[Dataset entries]

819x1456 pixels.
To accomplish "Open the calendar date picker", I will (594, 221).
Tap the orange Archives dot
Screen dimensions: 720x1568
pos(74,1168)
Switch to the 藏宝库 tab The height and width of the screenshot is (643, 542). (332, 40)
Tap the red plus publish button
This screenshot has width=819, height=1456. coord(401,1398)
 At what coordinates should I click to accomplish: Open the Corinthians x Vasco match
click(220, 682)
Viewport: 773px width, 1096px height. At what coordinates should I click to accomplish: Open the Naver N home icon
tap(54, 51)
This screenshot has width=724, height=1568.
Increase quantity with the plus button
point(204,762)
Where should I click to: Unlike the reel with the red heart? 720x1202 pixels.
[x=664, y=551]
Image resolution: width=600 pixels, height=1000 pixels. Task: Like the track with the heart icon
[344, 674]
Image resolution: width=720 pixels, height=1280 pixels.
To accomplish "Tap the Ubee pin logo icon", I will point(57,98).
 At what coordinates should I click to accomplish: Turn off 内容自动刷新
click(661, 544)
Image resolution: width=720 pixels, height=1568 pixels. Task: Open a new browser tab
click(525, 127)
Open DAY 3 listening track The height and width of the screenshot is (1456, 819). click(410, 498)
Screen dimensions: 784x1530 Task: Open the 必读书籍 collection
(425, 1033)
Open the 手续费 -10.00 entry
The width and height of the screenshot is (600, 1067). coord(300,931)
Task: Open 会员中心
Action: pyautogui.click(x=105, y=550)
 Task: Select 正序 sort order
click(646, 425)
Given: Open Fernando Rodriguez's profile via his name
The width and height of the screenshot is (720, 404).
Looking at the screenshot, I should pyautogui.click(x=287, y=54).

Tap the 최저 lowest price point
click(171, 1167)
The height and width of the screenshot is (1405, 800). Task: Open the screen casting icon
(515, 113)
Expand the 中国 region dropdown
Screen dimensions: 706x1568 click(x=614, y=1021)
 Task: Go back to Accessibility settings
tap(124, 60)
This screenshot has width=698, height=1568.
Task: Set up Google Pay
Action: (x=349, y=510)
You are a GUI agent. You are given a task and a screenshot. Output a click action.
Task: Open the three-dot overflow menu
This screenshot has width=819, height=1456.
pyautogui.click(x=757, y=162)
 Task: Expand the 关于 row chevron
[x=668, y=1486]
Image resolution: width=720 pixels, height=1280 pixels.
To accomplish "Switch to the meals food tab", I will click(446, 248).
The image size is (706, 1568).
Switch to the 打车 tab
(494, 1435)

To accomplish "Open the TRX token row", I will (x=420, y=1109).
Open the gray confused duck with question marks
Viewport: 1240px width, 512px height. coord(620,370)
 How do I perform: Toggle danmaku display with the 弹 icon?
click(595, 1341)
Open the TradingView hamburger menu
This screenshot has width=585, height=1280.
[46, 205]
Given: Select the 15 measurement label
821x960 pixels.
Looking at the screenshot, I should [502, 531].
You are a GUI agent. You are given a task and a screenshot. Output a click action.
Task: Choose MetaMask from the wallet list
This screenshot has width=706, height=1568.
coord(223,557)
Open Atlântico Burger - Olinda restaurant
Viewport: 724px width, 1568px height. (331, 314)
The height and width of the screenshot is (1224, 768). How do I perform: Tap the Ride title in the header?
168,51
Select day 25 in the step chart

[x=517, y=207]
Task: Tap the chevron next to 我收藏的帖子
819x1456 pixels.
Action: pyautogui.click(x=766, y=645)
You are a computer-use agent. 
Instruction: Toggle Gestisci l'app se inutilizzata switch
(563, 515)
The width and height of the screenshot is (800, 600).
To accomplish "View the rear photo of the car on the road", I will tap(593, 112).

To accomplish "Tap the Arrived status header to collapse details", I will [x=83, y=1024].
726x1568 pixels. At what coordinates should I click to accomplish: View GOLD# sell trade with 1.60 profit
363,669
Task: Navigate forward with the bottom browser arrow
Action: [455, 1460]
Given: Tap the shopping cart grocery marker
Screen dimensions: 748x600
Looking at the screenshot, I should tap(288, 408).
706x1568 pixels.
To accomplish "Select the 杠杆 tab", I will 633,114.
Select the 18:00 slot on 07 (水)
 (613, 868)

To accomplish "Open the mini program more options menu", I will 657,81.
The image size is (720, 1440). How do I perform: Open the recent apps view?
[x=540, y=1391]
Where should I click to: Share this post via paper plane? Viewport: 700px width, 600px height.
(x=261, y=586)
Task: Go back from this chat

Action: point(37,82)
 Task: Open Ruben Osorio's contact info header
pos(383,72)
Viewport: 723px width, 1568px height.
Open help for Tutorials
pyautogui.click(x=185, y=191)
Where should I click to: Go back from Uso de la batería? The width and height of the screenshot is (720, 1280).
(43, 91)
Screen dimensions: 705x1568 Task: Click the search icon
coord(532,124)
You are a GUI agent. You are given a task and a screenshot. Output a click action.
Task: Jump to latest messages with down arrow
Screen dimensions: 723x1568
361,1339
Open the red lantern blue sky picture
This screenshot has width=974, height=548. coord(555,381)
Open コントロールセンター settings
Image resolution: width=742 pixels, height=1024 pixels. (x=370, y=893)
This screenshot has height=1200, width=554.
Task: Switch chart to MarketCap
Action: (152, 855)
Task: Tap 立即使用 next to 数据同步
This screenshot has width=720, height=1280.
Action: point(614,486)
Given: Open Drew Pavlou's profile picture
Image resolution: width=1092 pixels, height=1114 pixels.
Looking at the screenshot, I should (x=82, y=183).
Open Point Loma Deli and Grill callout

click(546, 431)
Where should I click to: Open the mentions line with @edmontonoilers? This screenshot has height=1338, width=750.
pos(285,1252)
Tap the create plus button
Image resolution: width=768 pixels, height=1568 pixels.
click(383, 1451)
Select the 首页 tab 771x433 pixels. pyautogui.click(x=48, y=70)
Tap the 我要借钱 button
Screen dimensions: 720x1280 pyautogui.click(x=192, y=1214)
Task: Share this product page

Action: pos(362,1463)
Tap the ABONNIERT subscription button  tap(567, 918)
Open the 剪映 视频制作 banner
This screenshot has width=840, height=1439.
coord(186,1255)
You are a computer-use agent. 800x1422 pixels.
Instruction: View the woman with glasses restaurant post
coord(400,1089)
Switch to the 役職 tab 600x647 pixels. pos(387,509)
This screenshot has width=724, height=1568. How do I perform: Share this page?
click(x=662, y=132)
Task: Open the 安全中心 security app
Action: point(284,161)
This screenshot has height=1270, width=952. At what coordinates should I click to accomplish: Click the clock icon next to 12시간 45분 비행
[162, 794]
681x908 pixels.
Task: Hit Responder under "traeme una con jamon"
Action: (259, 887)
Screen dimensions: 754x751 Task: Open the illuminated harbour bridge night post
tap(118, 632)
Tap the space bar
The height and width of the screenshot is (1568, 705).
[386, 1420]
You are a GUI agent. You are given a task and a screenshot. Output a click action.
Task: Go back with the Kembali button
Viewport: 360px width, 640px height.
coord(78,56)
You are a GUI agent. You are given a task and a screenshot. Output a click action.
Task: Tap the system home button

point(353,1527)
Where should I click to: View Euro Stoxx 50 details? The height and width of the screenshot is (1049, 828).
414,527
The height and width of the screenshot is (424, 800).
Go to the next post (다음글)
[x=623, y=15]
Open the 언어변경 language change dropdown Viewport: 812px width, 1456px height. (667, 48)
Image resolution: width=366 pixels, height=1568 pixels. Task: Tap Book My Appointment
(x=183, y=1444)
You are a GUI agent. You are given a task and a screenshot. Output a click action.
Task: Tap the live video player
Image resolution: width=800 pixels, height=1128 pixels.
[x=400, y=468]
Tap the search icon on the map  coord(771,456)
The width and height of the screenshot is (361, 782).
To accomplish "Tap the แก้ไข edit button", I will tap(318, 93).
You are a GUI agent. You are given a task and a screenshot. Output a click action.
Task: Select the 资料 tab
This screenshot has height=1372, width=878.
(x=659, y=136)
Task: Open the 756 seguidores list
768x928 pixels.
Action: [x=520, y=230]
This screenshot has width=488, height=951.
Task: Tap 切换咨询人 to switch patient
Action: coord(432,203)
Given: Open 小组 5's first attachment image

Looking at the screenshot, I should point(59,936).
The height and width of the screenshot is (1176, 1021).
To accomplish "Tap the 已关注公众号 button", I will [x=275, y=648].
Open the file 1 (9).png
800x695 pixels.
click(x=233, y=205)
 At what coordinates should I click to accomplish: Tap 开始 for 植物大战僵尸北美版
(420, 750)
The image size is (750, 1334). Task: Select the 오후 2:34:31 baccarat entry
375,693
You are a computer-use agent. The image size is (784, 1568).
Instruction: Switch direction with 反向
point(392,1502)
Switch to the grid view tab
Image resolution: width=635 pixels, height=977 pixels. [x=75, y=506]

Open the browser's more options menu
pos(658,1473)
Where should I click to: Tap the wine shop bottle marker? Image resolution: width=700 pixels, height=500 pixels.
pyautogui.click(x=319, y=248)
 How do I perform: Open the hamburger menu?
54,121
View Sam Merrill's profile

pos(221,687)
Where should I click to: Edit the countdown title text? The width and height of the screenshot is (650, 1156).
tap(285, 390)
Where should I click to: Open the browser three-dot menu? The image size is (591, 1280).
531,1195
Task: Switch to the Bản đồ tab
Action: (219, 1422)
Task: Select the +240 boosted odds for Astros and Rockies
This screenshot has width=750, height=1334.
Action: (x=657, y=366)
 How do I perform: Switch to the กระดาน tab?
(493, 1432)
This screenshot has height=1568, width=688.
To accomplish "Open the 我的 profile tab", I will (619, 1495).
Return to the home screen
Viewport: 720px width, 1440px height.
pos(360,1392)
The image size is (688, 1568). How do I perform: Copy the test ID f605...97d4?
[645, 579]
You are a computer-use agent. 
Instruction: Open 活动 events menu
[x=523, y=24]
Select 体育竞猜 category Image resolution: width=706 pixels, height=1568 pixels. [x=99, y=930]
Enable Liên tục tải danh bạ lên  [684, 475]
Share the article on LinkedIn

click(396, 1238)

[What the task asks]
Go through the entries above and copy out each line containing the word "restaurant".

[The reply]
Open Atlântico Burger - Olinda restaurant
Instruction: View the woman with glasses restaurant post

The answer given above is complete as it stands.